------ Data rows ------

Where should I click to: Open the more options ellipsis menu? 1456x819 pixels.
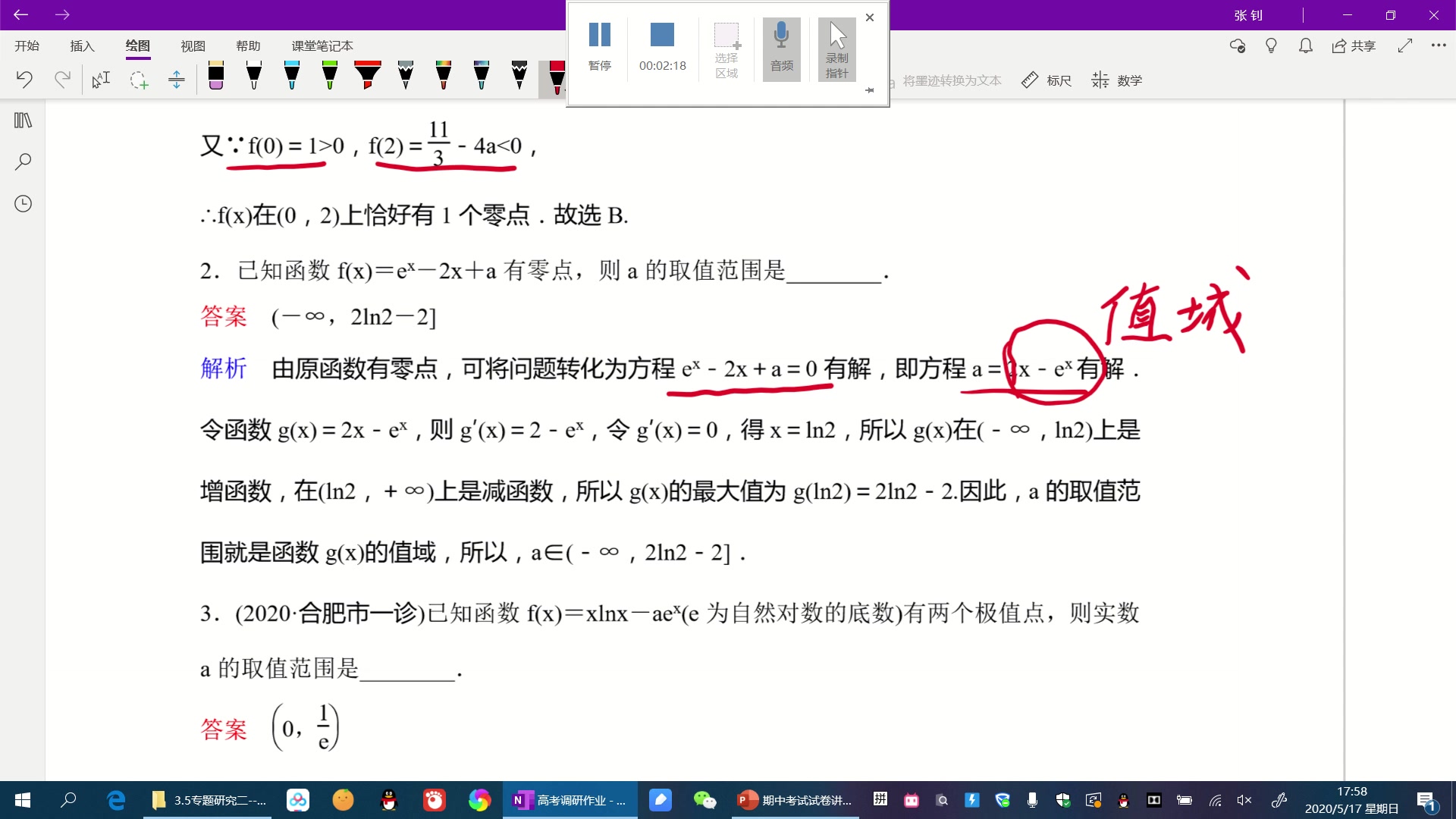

------
------ Data rows ------

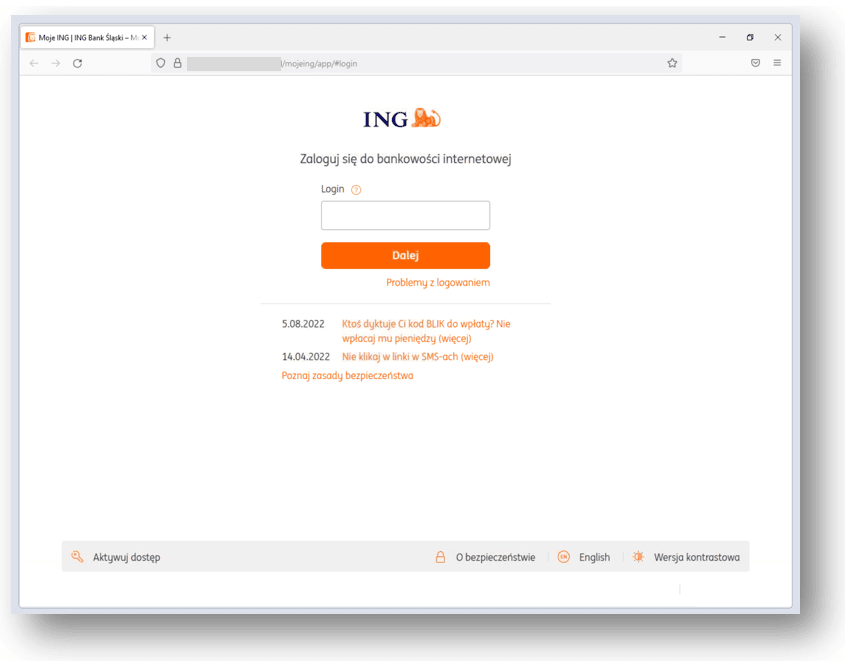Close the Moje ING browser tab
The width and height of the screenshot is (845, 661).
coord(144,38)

------
------ Data rows ------

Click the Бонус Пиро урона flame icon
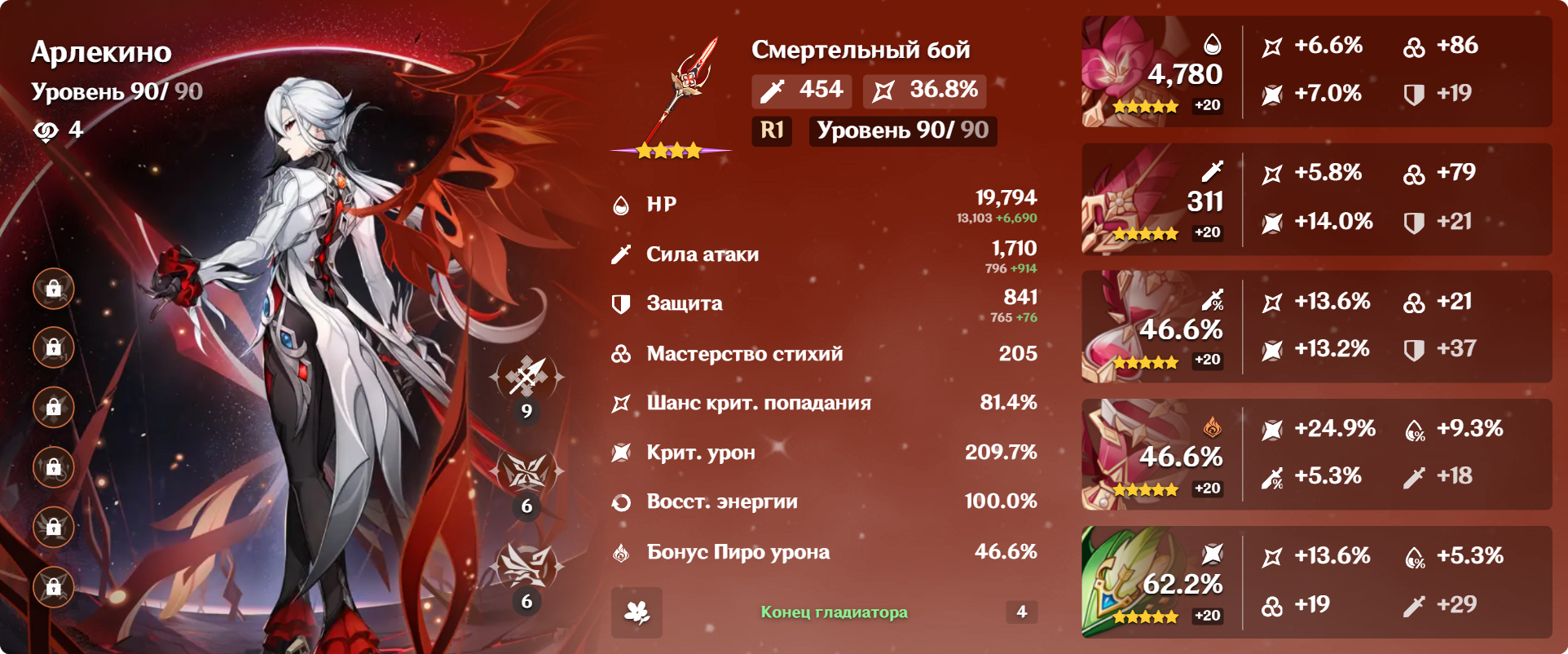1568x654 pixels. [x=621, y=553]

------

Task to complete:
Copy the rows from the line with "Close the Moje ING browser tab" to the line with "coord(144,38)", keeping both of those lines, and leave out the picture.

Answer for the task:
Close the Moje ING browser tab
The width and height of the screenshot is (845, 661).
coord(144,38)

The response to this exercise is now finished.